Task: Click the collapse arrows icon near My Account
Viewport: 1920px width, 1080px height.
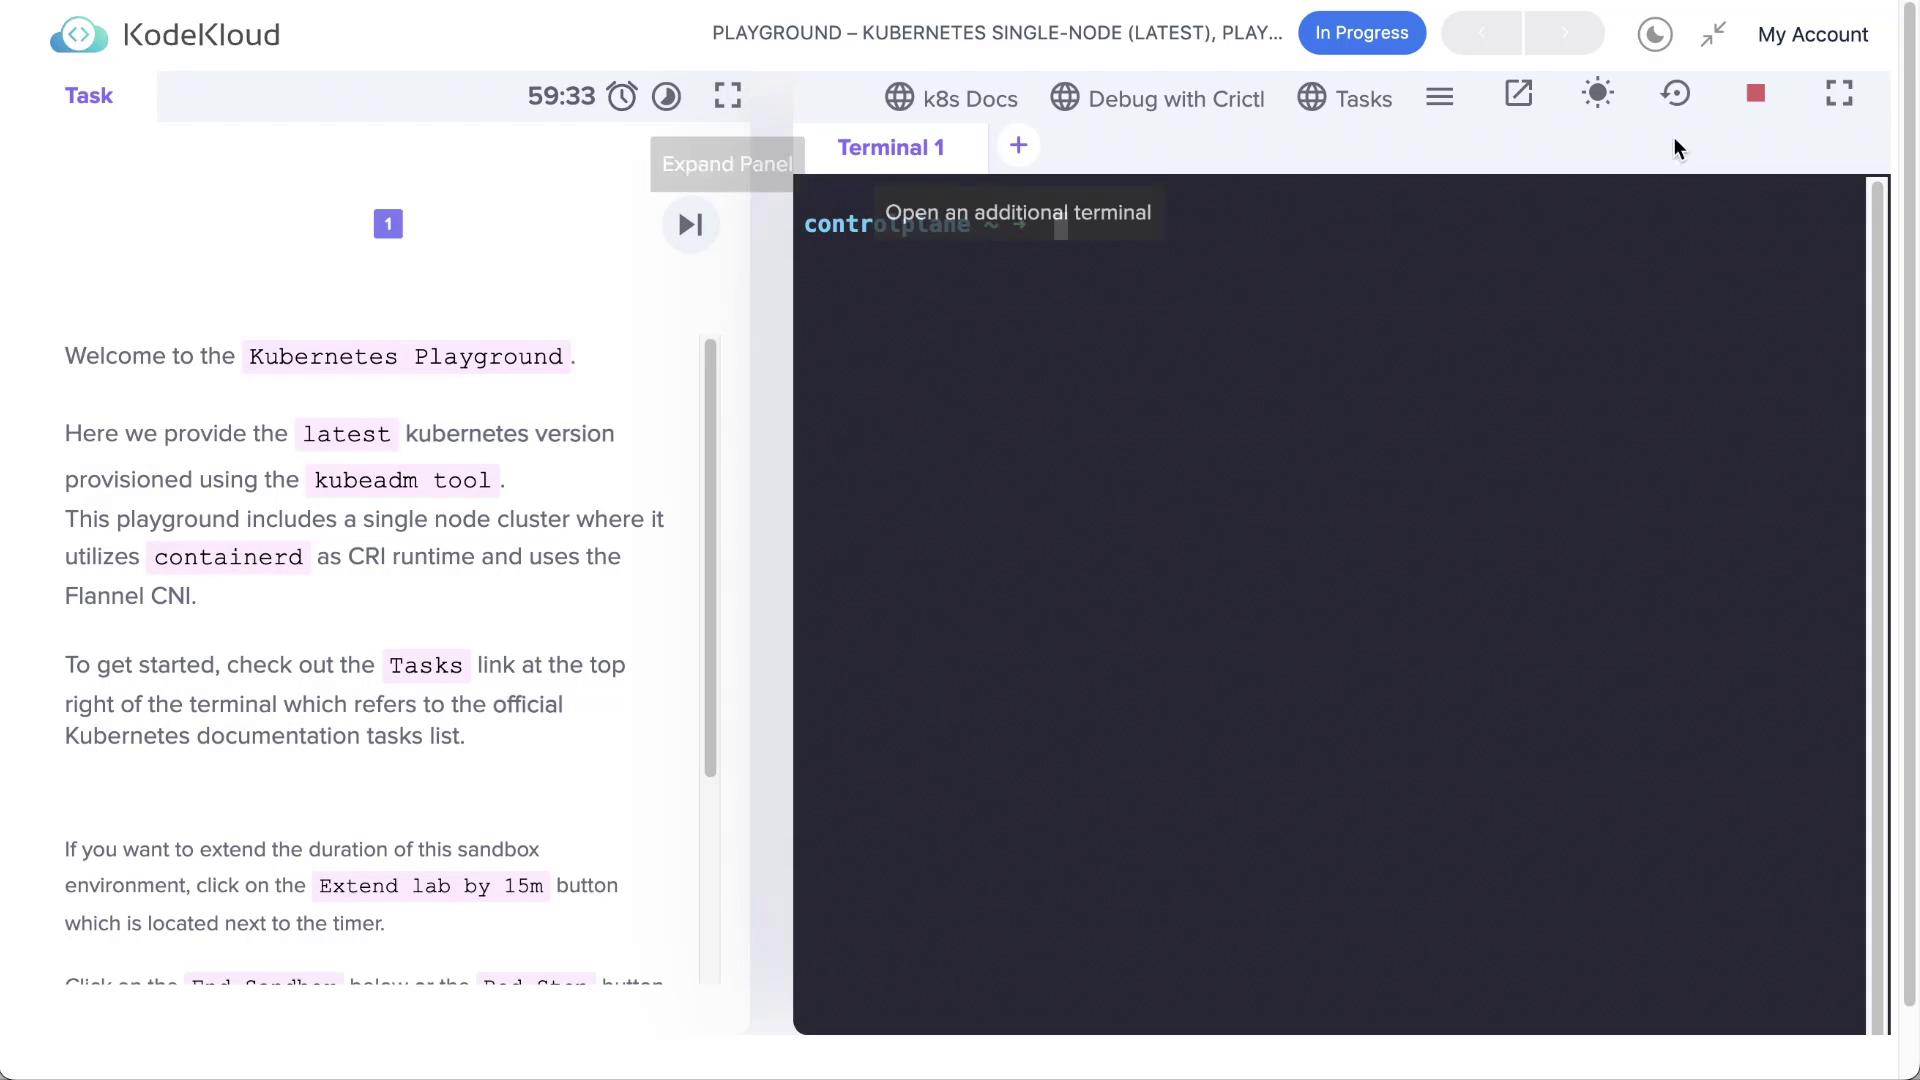Action: pos(1713,34)
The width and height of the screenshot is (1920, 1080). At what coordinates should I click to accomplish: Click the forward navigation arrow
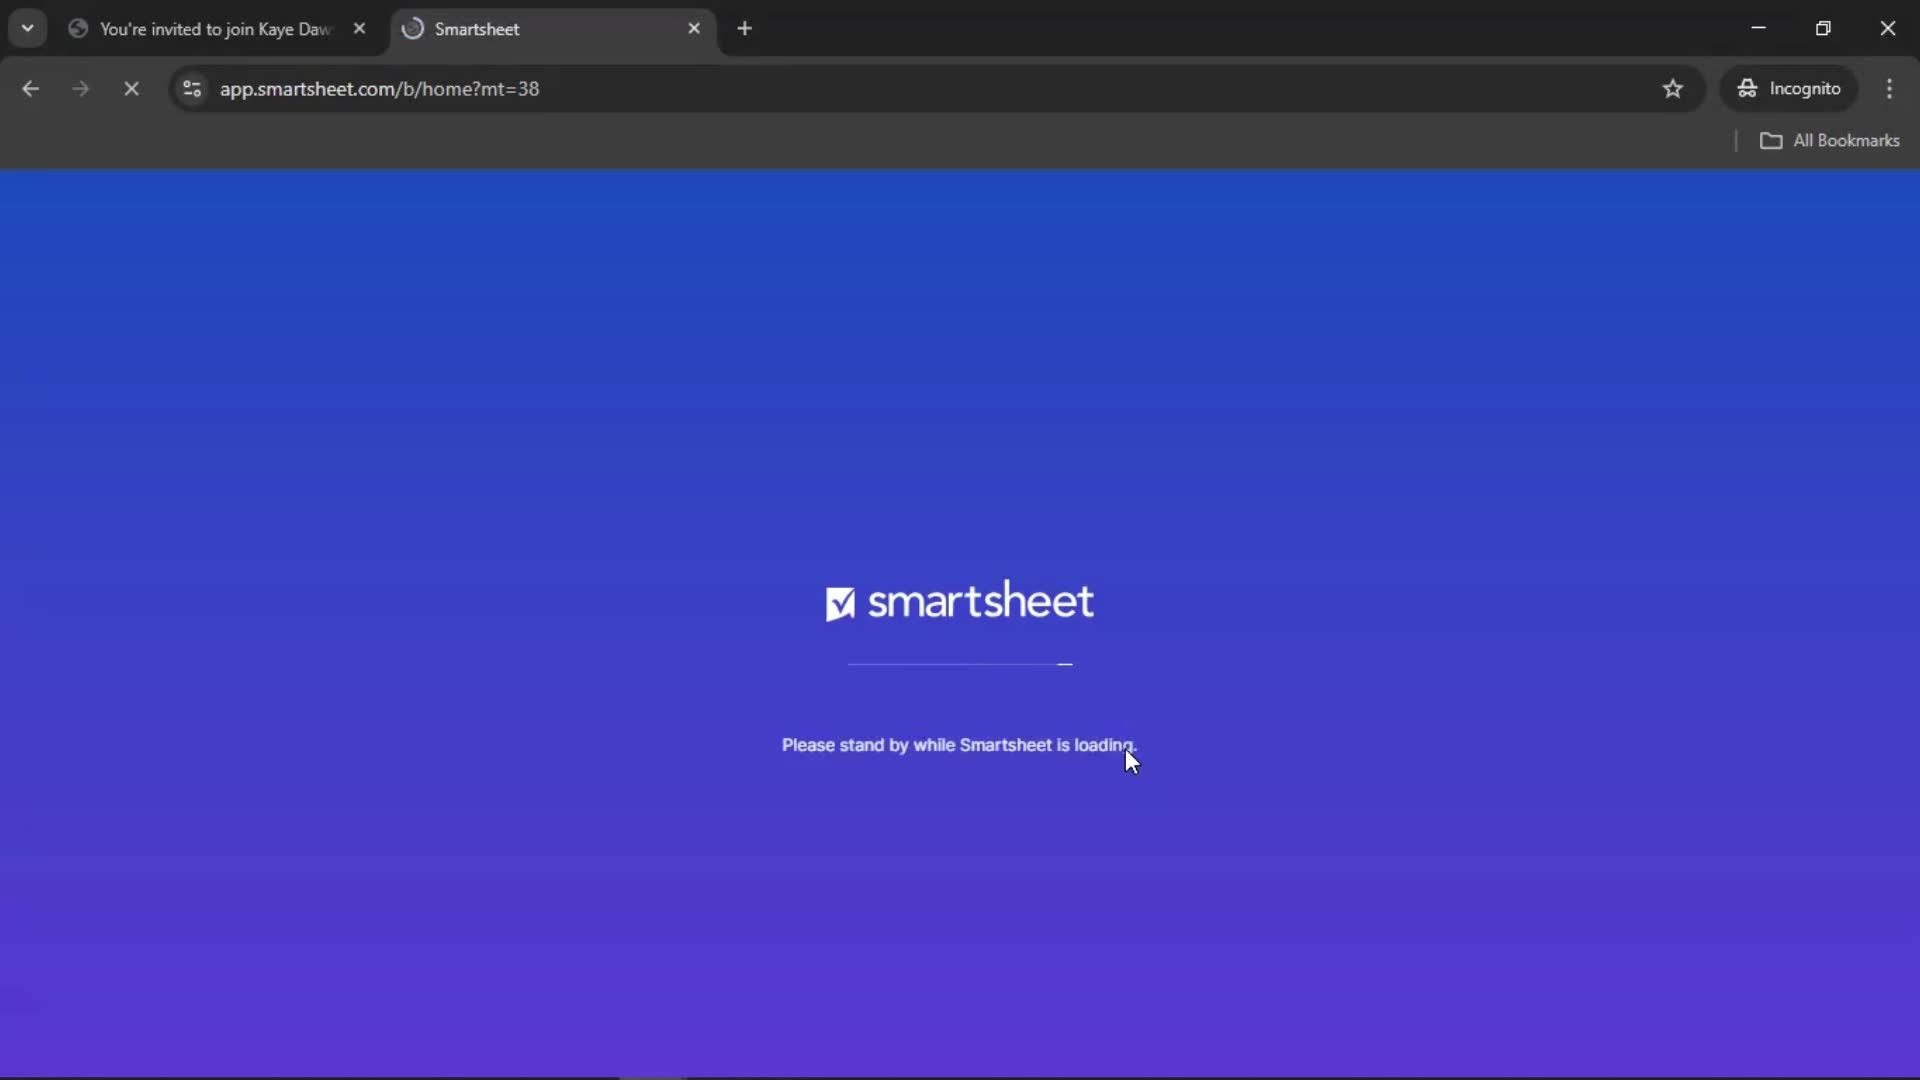79,88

> EXERCISE REQUIREMENTS: What you return should match the records line for line, minus the pictures.

> TASK ANSWER:
Task: Click the collapse arrows icon near My Account
Viewport: 1920px width, 1080px height.
Action: pos(1713,34)
The width and height of the screenshot is (1920, 1080). At what coordinates should I click to accomplish: Click the forward navigation arrow
79,88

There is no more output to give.